Authorities solved 57 per cent of the 122 murders in 2017; 53 per cent of the 111 murders in 2016 and 46.5 per cent of the record 146 murders in 2015.
The commissioner acknowledged that while the overall murder count was down last year, there was a spike in murders in the last quarter of 2018 that lowered the margin of decrease.
Illustrating this, Ferguson said murders were down 33 per cent in the first quarter of 2018 compared to the same period in 2017.
He pointed out that margin of decrease narrowed to 15 per cent in the second quarter of 2018.
By the third quarter, however, murders were down 48 per cent.
The margin significantly narrowed again in the fourth quarter of 2018 to 17 per cent, when compared to the same period in the previous year.
A closer look at murders shows 67 per cent or 61 murders were the results of retaliation or conflict; while 15 per cent (14 murders) occurred during robberies.
Another 11 per cent (10 murders) were drug-related, according to the data.
Of last year’s murders, 80 took placed on New Providence, six on Grand Bahama and five on the Family Islands.
Attempted murder increased 46 per cent, from 13 cases to 19.
This is a reversal of the trend observed in 2017 where attempted murders dropped by 50 per cent over the previous year.
According to the statistics released yesterday, attempted robbery decreased 19 per cent, from 16 to 13 cases.
Attempted rape remained unchanged with 11 cases.
Armed robbery also dropped by 18 per cent, from 575 cases to 474 cases.
Manslaughter fell from one in 2017 to zero last year.
Meanwhile, robbery fell six per cent, from 115 cases to 108.
Unlawful sexual intercourse dropped 23 per cent, from 146 cases in 2017 to 113 cases last year.
Crimes against property also decreased by six per cent.
With the exception of stealing from vehicles, burglary and housebreaking, every category of these types of crime fell by double digits.
Stealing from vehicles increased 16 per cent.
Burglary rose marginally, from 137 cases in 2017 to 138 cases last year; and housebreakings remained relatively unchanged, increasing from 875 cases to 879 cases — a less than one per cent increase.
Shop-breaking dropped 23 per cent; stealing fell 20 per cent and stolen vehicle decrease 19 per cent.
The commissioner attributed the results last year to a culmination of efforts by authorities.
He said his organization conducted an analysis of crime last year and determined what adjustments were needed to the approach in policing the country.
He said it was recognized that there was a shortage of operational manpower and the police force partnered with the Royal Bahamas Defence Force to “attack the criminal element from all angles”.
He also said intelligence-led operations were expanded.
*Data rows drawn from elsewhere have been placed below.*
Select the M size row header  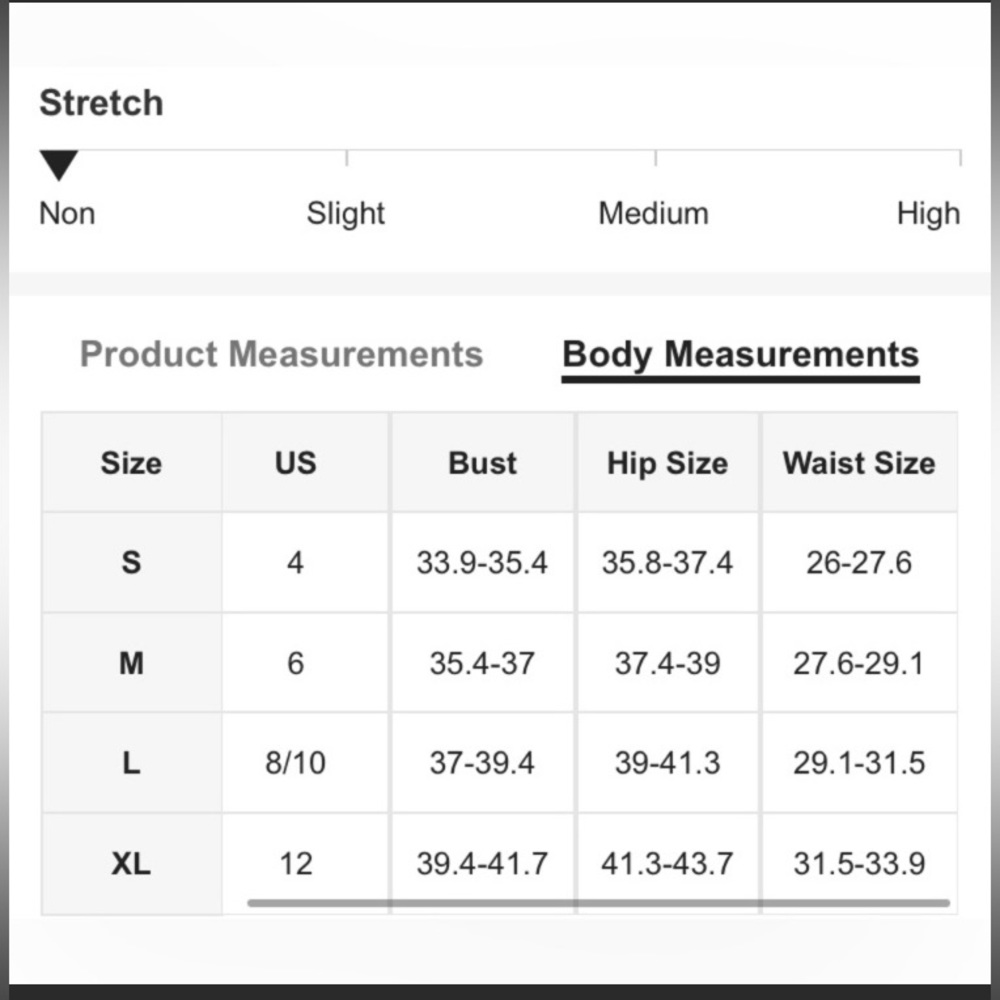[131, 663]
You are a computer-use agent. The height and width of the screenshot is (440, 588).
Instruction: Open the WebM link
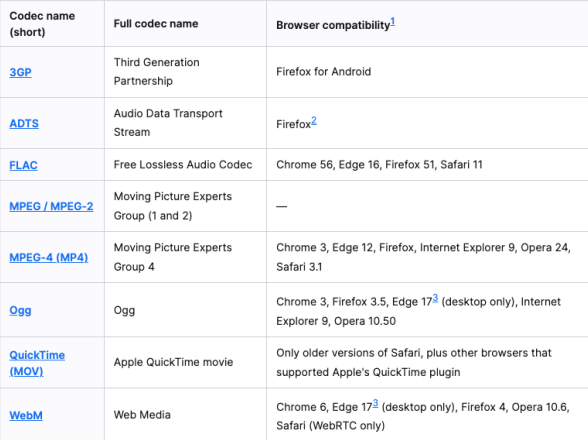[x=26, y=415]

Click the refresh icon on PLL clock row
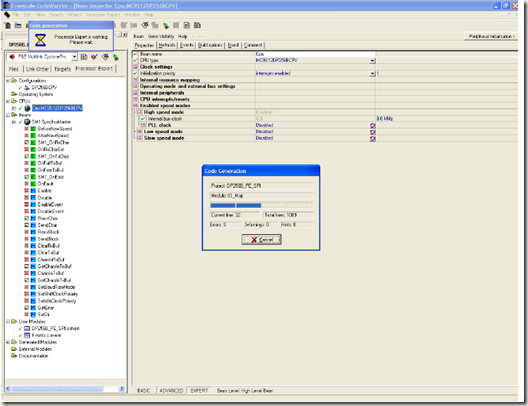pos(372,125)
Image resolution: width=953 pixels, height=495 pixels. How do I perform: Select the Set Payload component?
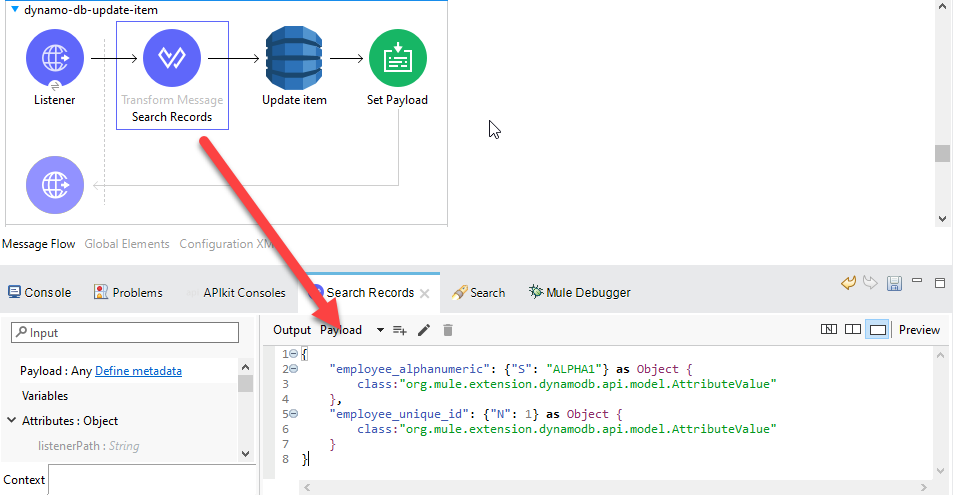tap(397, 59)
“We are indeed encouraged by the noted reductions in murder and other
crime, [but] I want you to know that the reductions did not happen by mere coincidence, but as a result of analyzing trends, re-focusing policing operations, and developing valuable intelligence,” said.
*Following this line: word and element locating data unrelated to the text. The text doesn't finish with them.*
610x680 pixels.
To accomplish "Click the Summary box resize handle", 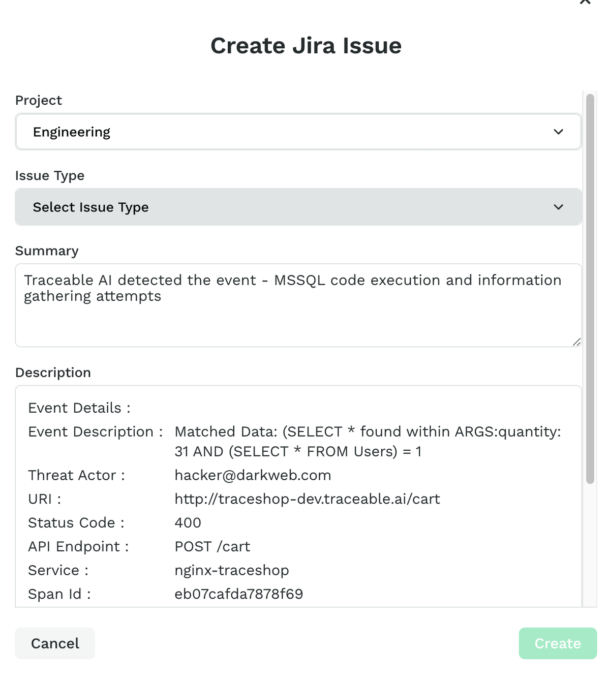I will tap(576, 342).
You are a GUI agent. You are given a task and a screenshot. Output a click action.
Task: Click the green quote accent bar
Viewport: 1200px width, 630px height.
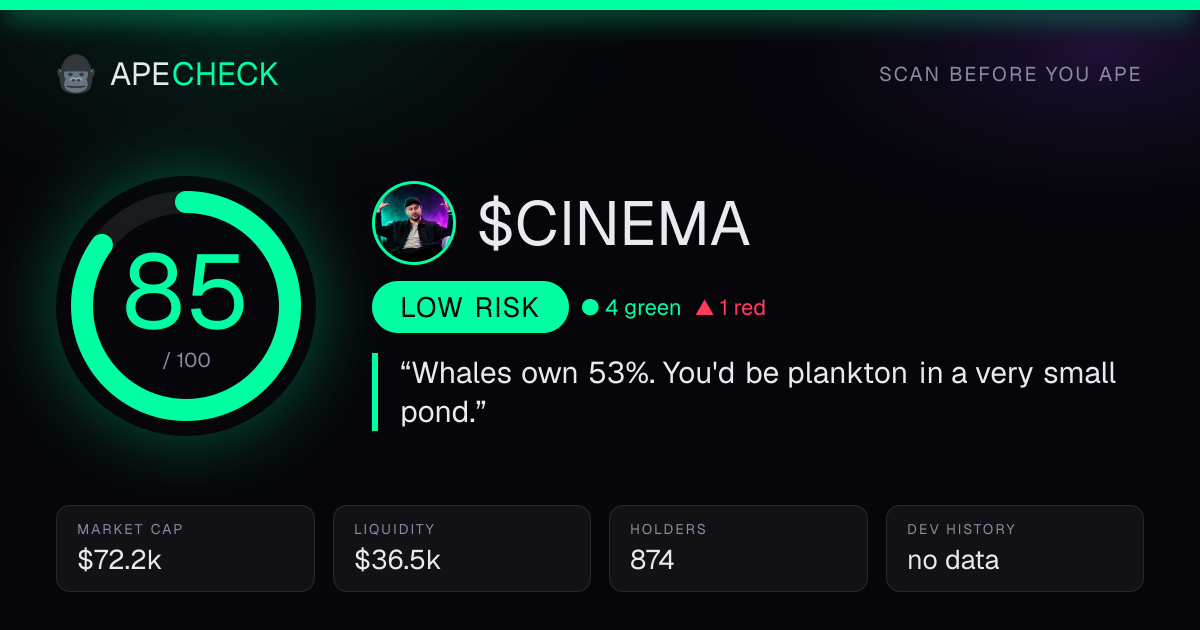coord(375,392)
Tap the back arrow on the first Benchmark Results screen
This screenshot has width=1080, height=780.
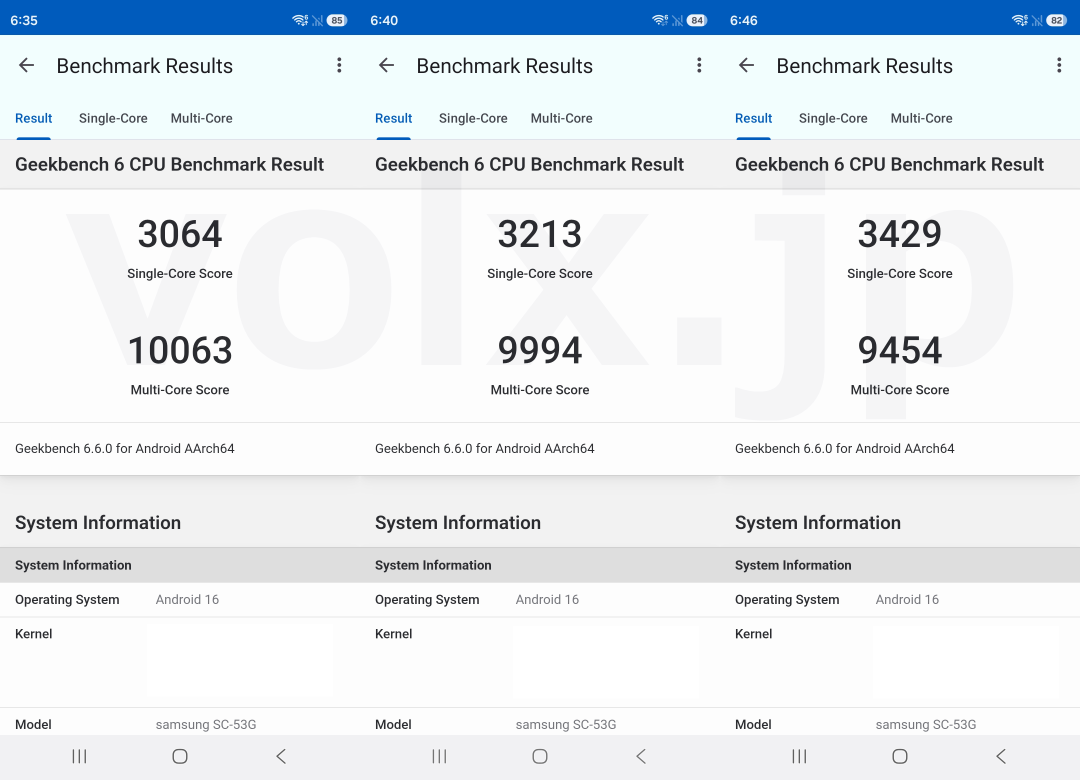tap(25, 65)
The data also reflects that 80 per cent of the crimes against person and crimes against property – 3,993 of the 4,954 reported incidents — occurred on New Providence.
On Grand Bahama, crimes against persons dropped 20 percent.
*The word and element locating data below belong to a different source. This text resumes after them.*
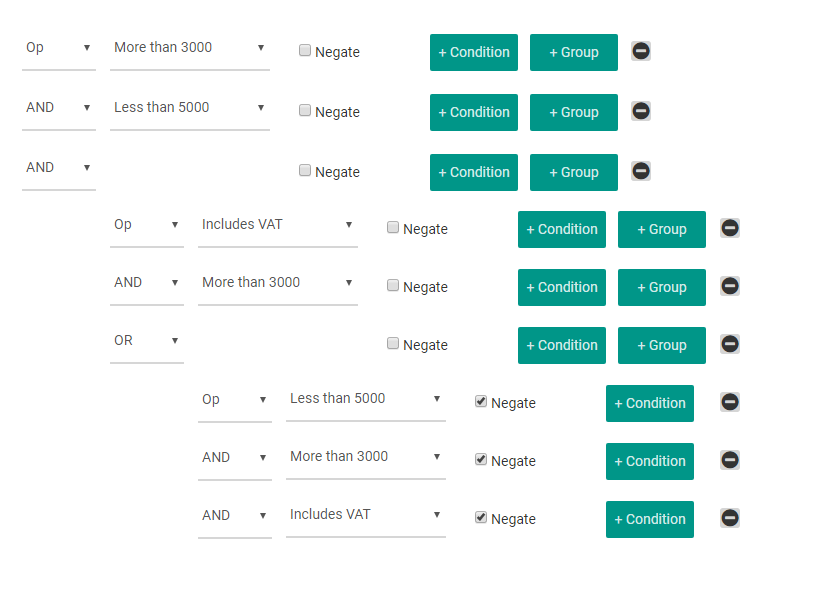
Task: Remove the OR group row
Action: point(729,344)
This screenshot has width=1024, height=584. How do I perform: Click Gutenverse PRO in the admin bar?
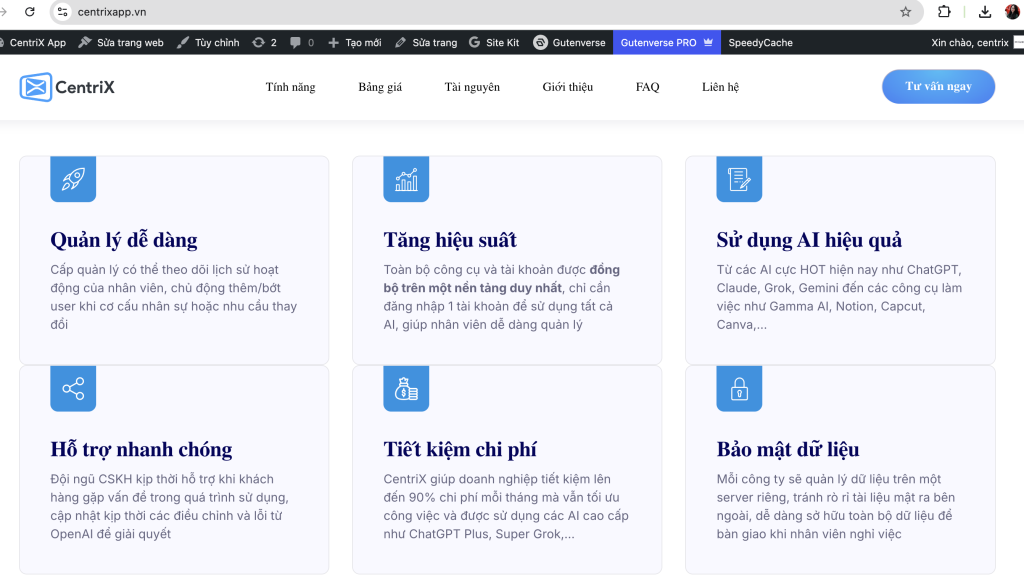(x=665, y=43)
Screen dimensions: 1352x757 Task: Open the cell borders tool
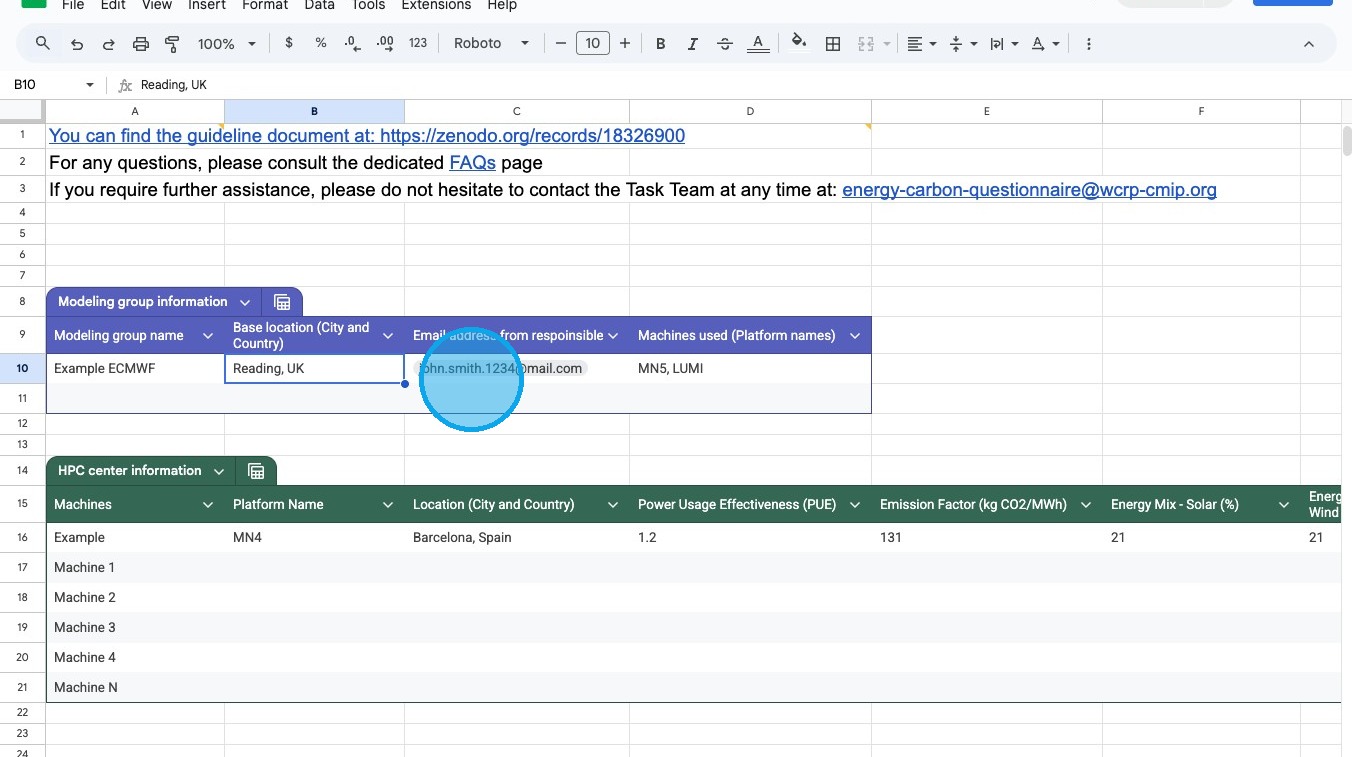point(832,44)
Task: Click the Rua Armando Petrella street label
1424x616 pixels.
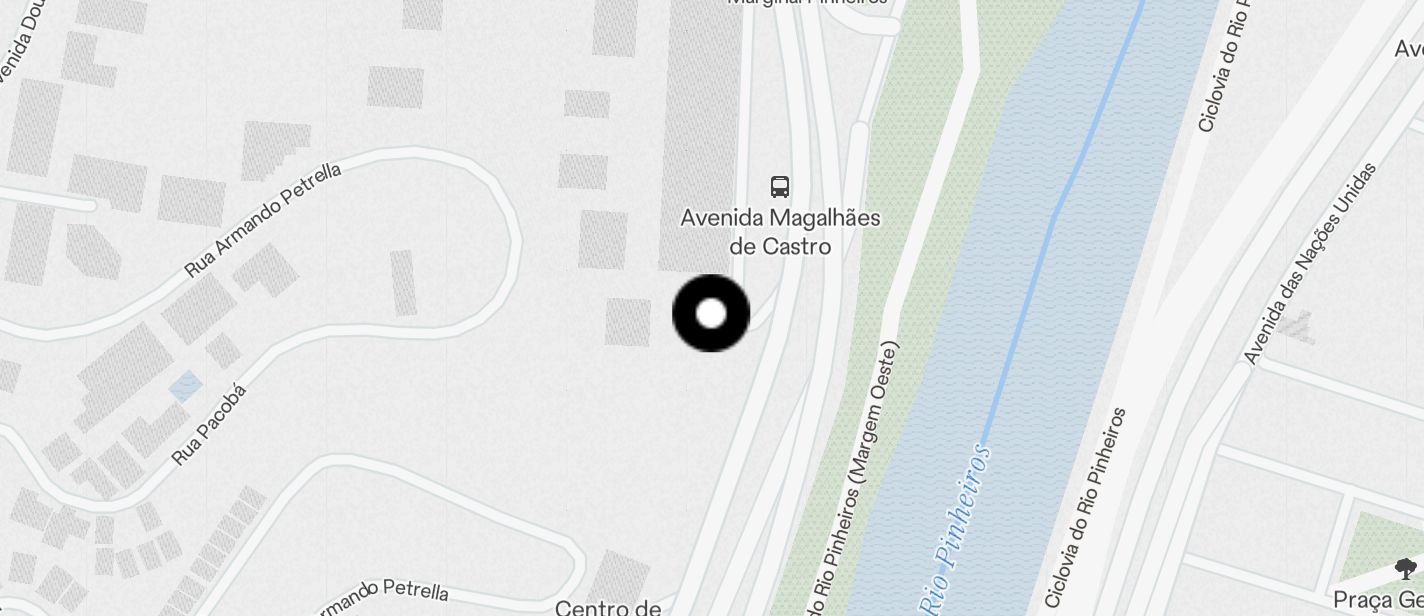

However, crimes against property on that island rose two per cent.
Overall, reported crimes on the island remained relatively unchanged, despite decreases in murders, rape, unlawful sexual assault and robbery.
Reported crimes in the Family Island fell overall by 30 per cent.
This was largely attributed to the 32 per cent decrease in crimes against property, the data shows.
For example, stealing from vehicles was down 49 per cent on the Family Islands, from 71 in 2017 to 36 in 2018.
Murders also decreased on the Family Islands, from seven to five — a 29 per cent decrease.
When asked what attributed to the decrease in crime overall in the Family Islands, Ferguson indicated that the residents on those communities played a key part.
The commissioner also advised he was finalizing his policing place for 2019, but said it will remain relatively unchanged as the previous plan “is still relevant, it works, and it is yielding desired result and more”.
He said once completed, the plan will be submitted to Minister of National Security Marvin Dames, who is expected to table it in Parliament.
He did not commit to a timeframe, however.